Records drawn from a dataset:
>>

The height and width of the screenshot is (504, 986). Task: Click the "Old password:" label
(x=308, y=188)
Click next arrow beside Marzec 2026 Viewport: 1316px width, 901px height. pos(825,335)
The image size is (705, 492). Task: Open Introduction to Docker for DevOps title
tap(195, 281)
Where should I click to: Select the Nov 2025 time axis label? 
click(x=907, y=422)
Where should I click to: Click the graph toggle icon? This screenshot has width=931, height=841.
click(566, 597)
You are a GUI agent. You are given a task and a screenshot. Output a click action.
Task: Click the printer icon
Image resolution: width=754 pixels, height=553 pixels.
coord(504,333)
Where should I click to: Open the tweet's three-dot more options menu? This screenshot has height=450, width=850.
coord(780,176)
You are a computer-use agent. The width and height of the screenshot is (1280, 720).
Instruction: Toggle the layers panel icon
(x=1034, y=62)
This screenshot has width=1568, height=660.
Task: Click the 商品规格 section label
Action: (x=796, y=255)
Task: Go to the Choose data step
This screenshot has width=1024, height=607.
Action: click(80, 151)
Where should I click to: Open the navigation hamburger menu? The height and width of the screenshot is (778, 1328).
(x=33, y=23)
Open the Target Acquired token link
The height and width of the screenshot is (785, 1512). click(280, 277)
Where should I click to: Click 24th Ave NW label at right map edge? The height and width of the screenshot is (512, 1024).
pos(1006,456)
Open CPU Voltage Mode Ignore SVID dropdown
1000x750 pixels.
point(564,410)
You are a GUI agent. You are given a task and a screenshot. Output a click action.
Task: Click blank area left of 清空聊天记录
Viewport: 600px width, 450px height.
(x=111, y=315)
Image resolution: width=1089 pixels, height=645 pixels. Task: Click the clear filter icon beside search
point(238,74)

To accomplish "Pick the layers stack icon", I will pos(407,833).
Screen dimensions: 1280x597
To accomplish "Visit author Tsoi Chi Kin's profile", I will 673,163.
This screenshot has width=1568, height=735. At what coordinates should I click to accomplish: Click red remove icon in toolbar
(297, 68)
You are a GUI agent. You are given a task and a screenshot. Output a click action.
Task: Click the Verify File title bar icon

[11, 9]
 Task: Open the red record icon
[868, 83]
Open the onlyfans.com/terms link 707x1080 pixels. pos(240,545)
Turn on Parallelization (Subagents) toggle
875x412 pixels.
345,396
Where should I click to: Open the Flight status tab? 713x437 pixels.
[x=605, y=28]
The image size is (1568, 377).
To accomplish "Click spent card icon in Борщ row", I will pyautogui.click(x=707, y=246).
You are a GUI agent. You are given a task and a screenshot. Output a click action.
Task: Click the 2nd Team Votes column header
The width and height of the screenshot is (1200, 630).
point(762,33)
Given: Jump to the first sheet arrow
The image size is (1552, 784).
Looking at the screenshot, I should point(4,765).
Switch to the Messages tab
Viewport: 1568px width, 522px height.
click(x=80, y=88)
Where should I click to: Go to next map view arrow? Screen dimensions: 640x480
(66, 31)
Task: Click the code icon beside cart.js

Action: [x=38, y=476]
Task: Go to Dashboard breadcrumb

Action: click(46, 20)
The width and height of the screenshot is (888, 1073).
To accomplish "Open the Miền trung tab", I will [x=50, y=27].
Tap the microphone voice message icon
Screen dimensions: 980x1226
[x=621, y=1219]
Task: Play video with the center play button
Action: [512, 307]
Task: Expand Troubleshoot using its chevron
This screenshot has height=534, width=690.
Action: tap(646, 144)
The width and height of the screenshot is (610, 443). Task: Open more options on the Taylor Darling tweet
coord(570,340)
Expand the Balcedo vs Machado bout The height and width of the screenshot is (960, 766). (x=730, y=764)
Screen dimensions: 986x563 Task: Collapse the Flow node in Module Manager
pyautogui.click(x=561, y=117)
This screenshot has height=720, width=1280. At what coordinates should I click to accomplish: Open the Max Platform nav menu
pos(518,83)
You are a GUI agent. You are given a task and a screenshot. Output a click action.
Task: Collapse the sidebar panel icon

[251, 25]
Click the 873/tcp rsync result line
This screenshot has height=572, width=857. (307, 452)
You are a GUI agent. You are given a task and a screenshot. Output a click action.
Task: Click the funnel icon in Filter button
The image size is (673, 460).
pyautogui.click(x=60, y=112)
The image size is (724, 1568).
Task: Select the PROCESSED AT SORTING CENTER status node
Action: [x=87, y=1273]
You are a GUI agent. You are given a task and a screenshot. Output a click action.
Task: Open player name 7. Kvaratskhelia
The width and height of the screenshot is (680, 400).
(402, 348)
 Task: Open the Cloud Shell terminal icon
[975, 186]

<<

Exercise requirements
Give the data again exactly, line for line.

Response area
The height and width of the screenshot is (504, 986). Task: Click the "Old password:" label
(x=308, y=188)
Click next arrow beside Marzec 2026 Viewport: 1316px width, 901px height. pos(825,335)
The image size is (705, 492). Task: Open Introduction to Docker for DevOps title
tap(195, 281)
Where should I click to: Select the Nov 2025 time axis label? 
click(x=907, y=422)
Where should I click to: Click the graph toggle icon? This screenshot has width=931, height=841.
click(566, 597)
You are a GUI agent. You are given a task and a screenshot. Output a click action.
Task: Click the printer icon
Image resolution: width=754 pixels, height=553 pixels.
coord(504,333)
Where should I click to: Open the tweet's three-dot more options menu? This screenshot has height=450, width=850.
coord(780,176)
You are a computer-use agent. The width and height of the screenshot is (1280, 720).
Instruction: Toggle the layers panel icon
(x=1034, y=62)
This screenshot has width=1568, height=660.
Task: Click the 商品规格 section label
Action: (x=796, y=255)
Task: Go to the Choose data step
This screenshot has width=1024, height=607.
Action: click(80, 151)
Where should I click to: Open the navigation hamburger menu? The height and width of the screenshot is (778, 1328).
(x=33, y=23)
Open the Target Acquired token link
The height and width of the screenshot is (785, 1512). click(280, 277)
Where should I click to: Click 24th Ave NW label at right map edge? The height and width of the screenshot is (512, 1024).
pos(1006,456)
Open CPU Voltage Mode Ignore SVID dropdown
1000x750 pixels.
point(564,410)
You are a GUI agent. You are given a task and a screenshot. Output a click action.
Task: Click blank area left of 清空聊天记录
Viewport: 600px width, 450px height.
(x=111, y=315)
Image resolution: width=1089 pixels, height=645 pixels. Task: Click the clear filter icon beside search
point(238,74)

To accomplish "Pick the layers stack icon", I will pos(407,833).
Screen dimensions: 1280x597
To accomplish "Visit author Tsoi Chi Kin's profile", I will 673,163.
This screenshot has width=1568, height=735. At what coordinates should I click to accomplish: Click red remove icon in toolbar
(297, 68)
You are a GUI agent. You are given a task and a screenshot. Output a click action.
Task: Click the Verify File title bar icon

[11, 9]
 Task: Open the red record icon
[868, 83]
Open the onlyfans.com/terms link 707x1080 pixels. pos(240,545)
Turn on Parallelization (Subagents) toggle
875x412 pixels.
345,396
Where should I click to: Open the Flight status tab? 713x437 pixels.
[x=605, y=28]
The image size is (1568, 377).
To accomplish "Click spent card icon in Борщ row", I will pyautogui.click(x=707, y=246).
You are a GUI agent. You are given a task and a screenshot. Output a click action.
Task: Click the 2nd Team Votes column header
The width and height of the screenshot is (1200, 630).
point(762,33)
Given: Jump to the first sheet arrow
The image size is (1552, 784).
Looking at the screenshot, I should point(4,765).
Switch to the Messages tab
Viewport: 1568px width, 522px height.
click(x=80, y=88)
Where should I click to: Go to next map view arrow? Screen dimensions: 640x480
(66, 31)
Task: Click the code icon beside cart.js

Action: [x=38, y=476]
Task: Go to Dashboard breadcrumb

Action: click(46, 20)
The width and height of the screenshot is (888, 1073).
To accomplish "Open the Miền trung tab", I will [x=50, y=27].
Tap the microphone voice message icon
Screen dimensions: 980x1226
[x=621, y=1219]
Task: Play video with the center play button
Action: [512, 307]
Task: Expand Troubleshoot using its chevron
This screenshot has height=534, width=690.
Action: tap(646, 144)
The width and height of the screenshot is (610, 443). Task: Open more options on the Taylor Darling tweet
coord(570,340)
Expand the Balcedo vs Machado bout The height and width of the screenshot is (960, 766). (x=730, y=764)
Screen dimensions: 986x563 Task: Collapse the Flow node in Module Manager
pyautogui.click(x=561, y=117)
This screenshot has height=720, width=1280. At what coordinates should I click to accomplish: Open the Max Platform nav menu
pos(518,83)
You are a GUI agent. You are given a task and a screenshot. Output a click action.
Task: Collapse the sidebar panel icon

[251, 25]
Click the 873/tcp rsync result line
This screenshot has height=572, width=857. (307, 452)
You are a GUI agent. You are given a task and a screenshot. Output a click action.
Task: Click the funnel icon in Filter button
The image size is (673, 460).
pyautogui.click(x=60, y=112)
The image size is (724, 1568).
Task: Select the PROCESSED AT SORTING CENTER status node
Action: [x=87, y=1273]
You are a GUI agent. You are given a task and a screenshot. Output a click action.
Task: Open player name 7. Kvaratskhelia
The width and height of the screenshot is (680, 400).
(402, 348)
 Task: Open the Cloud Shell terminal icon
[975, 186]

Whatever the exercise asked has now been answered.